Not just watching

With Baton Rouge Riverboat Bandits, men get to stay in the game

Five minutes to game time, the Baton Rouge Riverboat Bandits huddled in the north end zone.

Lightning flashed in the distance, while rap music sounded through the bleachers.

Their former teammate — an honorary captain for this season-opening game — leaned into the huddle and told them how much he loved football, how he could barely bring himself to watch after he stopped playing at 45.

“Cherish this,” said Wilford Brumfield, now 47. “Play football. Respect your coaches, respect your fellow man.”

Competitors in the Southern American Football League, the Riverboat Bandits play in front of family and friends in any stadium they can. They receive no money. They pay for their own travel, pads and helmets.

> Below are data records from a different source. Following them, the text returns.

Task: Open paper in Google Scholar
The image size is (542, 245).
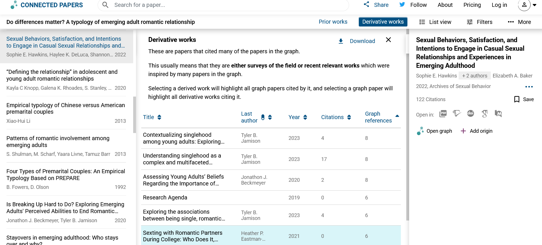Action: pyautogui.click(x=485, y=114)
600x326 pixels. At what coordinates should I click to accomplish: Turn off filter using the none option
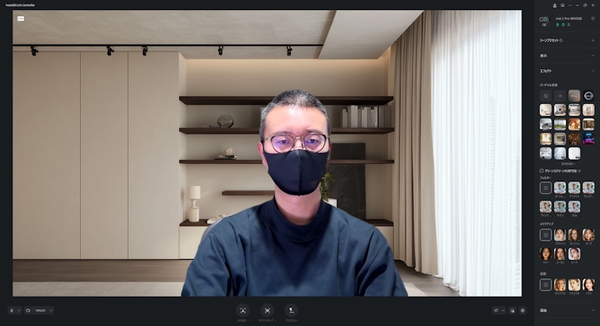pyautogui.click(x=545, y=188)

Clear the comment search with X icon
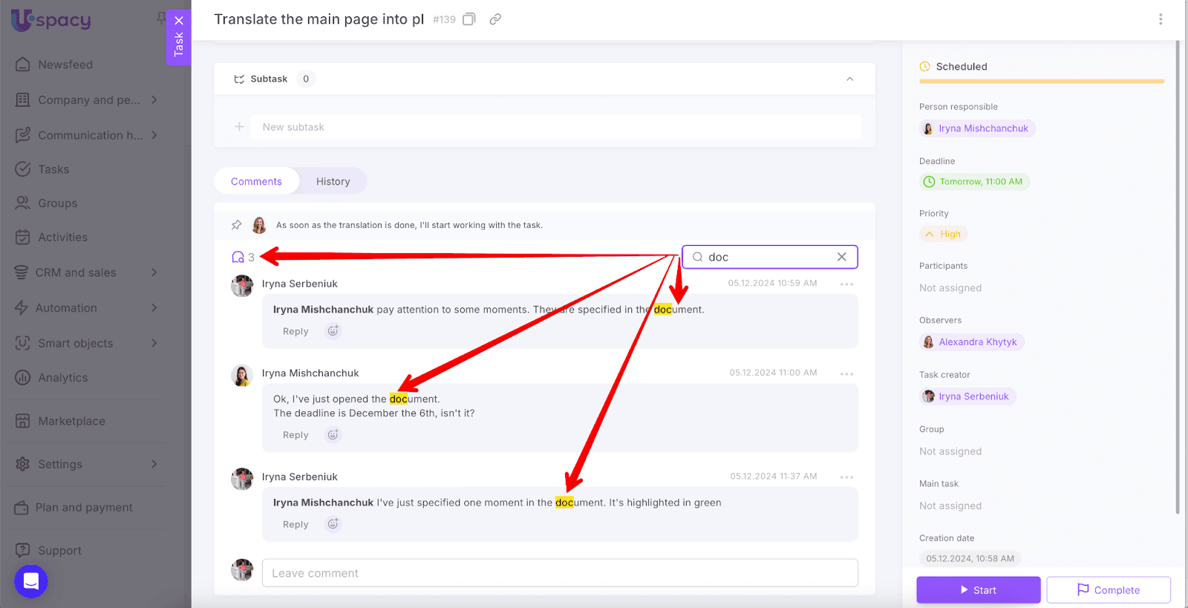(x=841, y=257)
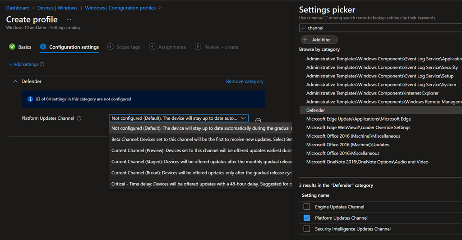Uncheck the Platform Updates Channel checkbox
Screen dimensions: 462x240
(307, 218)
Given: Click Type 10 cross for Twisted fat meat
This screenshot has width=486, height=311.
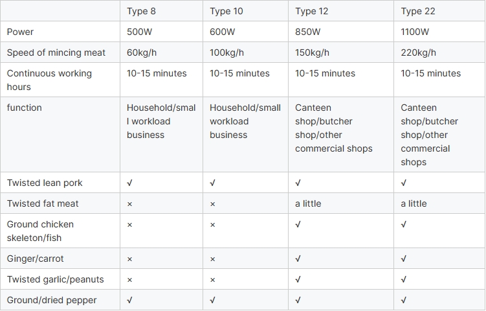Looking at the screenshot, I should (x=213, y=203).
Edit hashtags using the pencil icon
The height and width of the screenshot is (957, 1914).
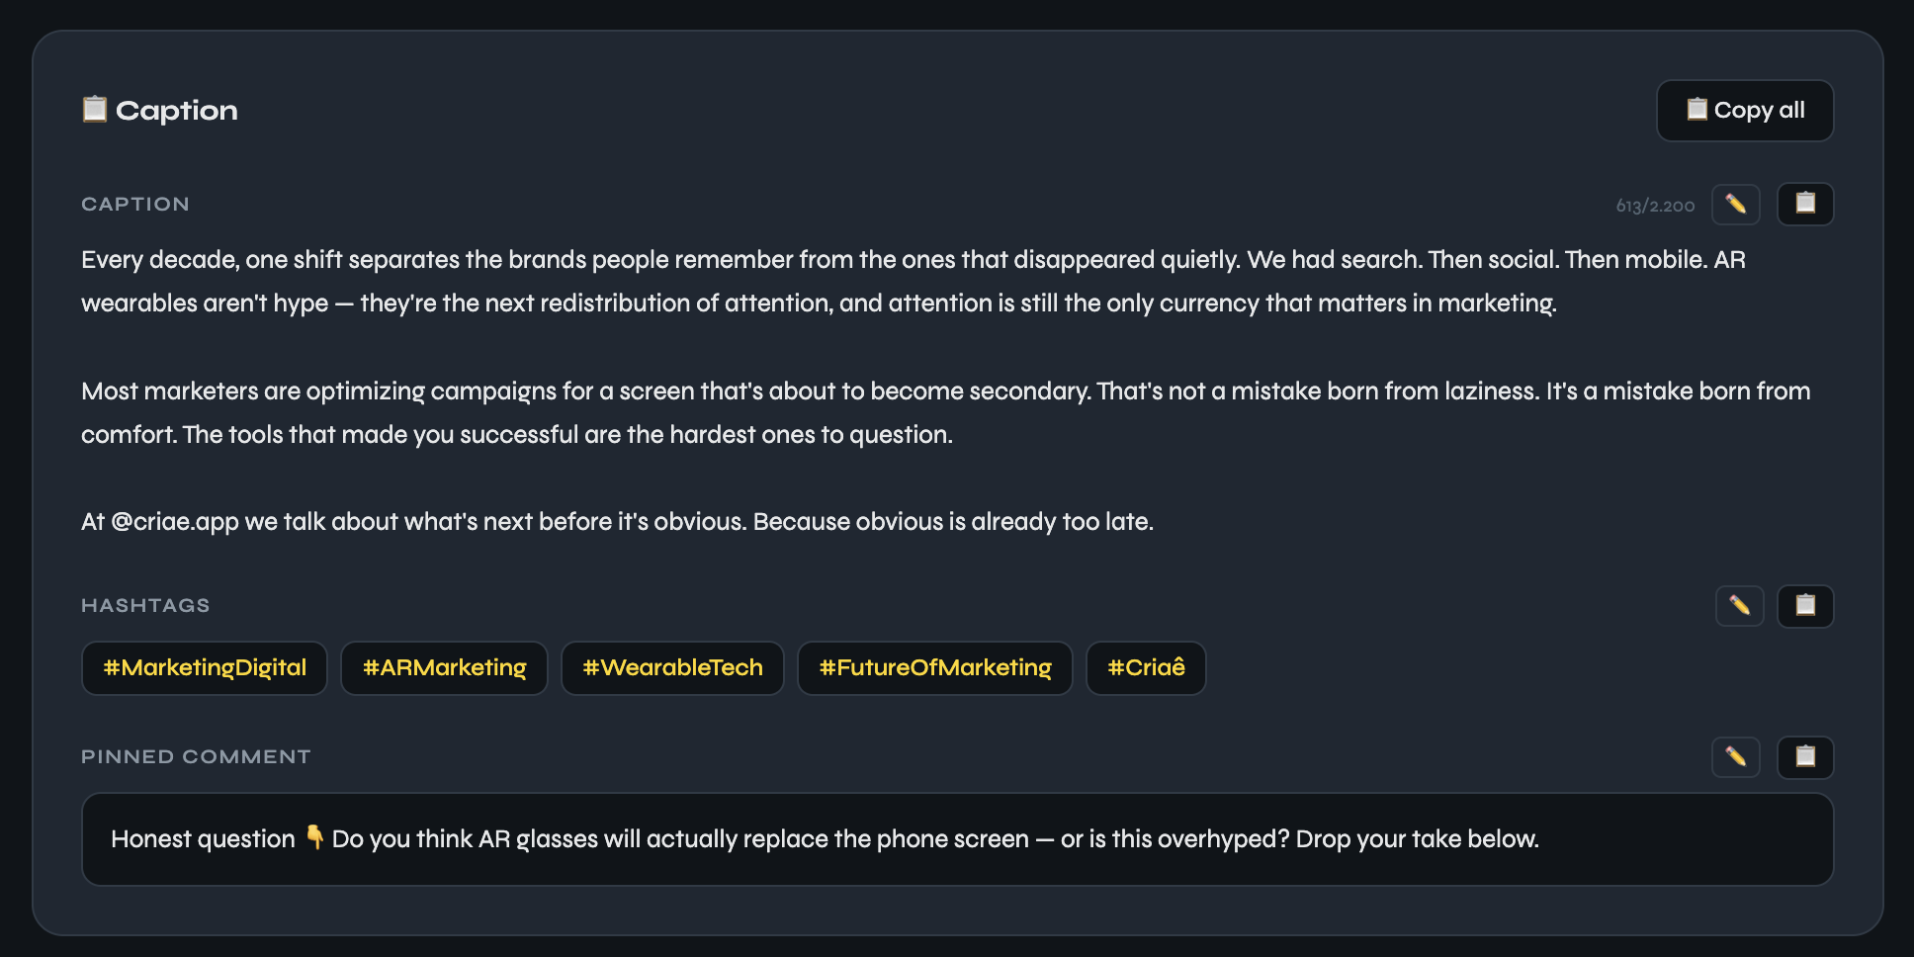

Compensation comes in self-respect, the players say, and a chance to keep strapping on pads another year.

“I just love the sport of football,” said Donald Ray Washington, 31, of Baker, a cornerback and wide receiver who has become a veteran leader on the team. “It’s something to keep me going.”

Each player stood out in high school athletics and some played college ball. Most earned their diplomas but missed the contact and camaraderie of football.

“We’ve got so many high schools and athletes in the area who played their last down of ball and didn’t go to college,” said Eddie Kay, 44, the Bandits’ head coach who played linebacker at LSU. “They want to play, they just don’t know where to go.”

Started 15 years ago by league commissioner Joe Bean, a walk-on football player at LSU, the Bandits have “stood the test of time,” Kay said. The SAFL began five years after the Riverboat Bandits’ start when Bean founded other teams in the area. It has grown to 12 teams.

“Every team has one or two players who are bona fide players,” said Kay, an insurance agent and financial representative who retired from playing with the Bandits in 2004. “They have the talent.”

Two days a week in the summer the Bandits practice at a Baton Rouge middle school. They stretch, warm up and run drills in helmets and shorts — no pads in the heat. With no lights, they practice 90 minutes and leave by dusk.

This regularity — three nights a week set aside for football — helps keep some players out of bad situations, Kay said.

“It gives these guys an opportunity to focus on something else they could be doing at 5 or 6 o’clock on a summer evening,” he said. “It gives them something to focus on and look forward to.”

Growing up in New Orleans, Jourdan Forcell, 25, found sports a powerful force that prevented him becoming trapped in trouble like his friends and Uptown neighbors.

“I grew up in the projects. Trouble you get into is hard to get out of,” he said. “In New Orleans everybody falls into the same crowd. I knew for sure when I was playing what I needed to do.”

Forcell, who relocated to the Baton Rouge area after Hurricane Katrina, played minor league football on two other teams before he joined the Bandits.

Players on the team “have their own minds,” he said.

Small for a football player, but muscular and quick, Forcell jokes and struts before games, yet becomes intense upon viewing his world from a face mask. He plays “everything” — wide receiver, running back, corner back and kickoff and punt returner.

In practice he surges up among players twice his size to catch a pass and comes down with the ball, then takes a handoff and pushes right through the line.

In recent months, the father of two has had trouble finding a job, but football remains a positive force.

“It’s rough right now,” he said. “Instead of feeling low down, (I) come out here.”

Another young father, Paul Allyn, 22, plays running back. His tattoo on the inside of his left arm reads “Family is thicker than blood” in elegant script.

Allyn, a Live Oak High School track and football standout, speaks in rapid bursts that resemble his running style of bouncing off his lead blockers and any defender that tries to wrap up and tackle him.

“I’m not the shortest guy, but I’m not the biggest,” he said, swaying back and forth with helmet in hand. “I like to prove to people that big, short, or tall, size doesn’t matter. If you have passion, you can do anything.”

These lessons he hopes to pass to his two children, he said. Instead of seeing a dad who comes in from work angry and abusive, Allyn said, he wants them to see a father who loves life.

“I want them to look up and say, my dad is active and works hard,” he said.

On the first Saturday in August, as they prepared to play the New Orleans Gladiators, the Riverboat Bandits numbered in the 30s while some Gladiators would have to play both sides of the ball.

Two minutes before their season officially started, the players remained huddled in the end zone. They prayed together, then Kay dropped his even-tempered, insurance agent voice and yelled before the bunched players, “It’s on!”

“Where’s your foot going to be?” he yelled. “On their necks!” the players answered.

“Where’s your foot going to be?” Kay repeated. “On their necks!”

Together in gray and black jerseys, they charged from the north end zone, then hit the field. Their season had begun.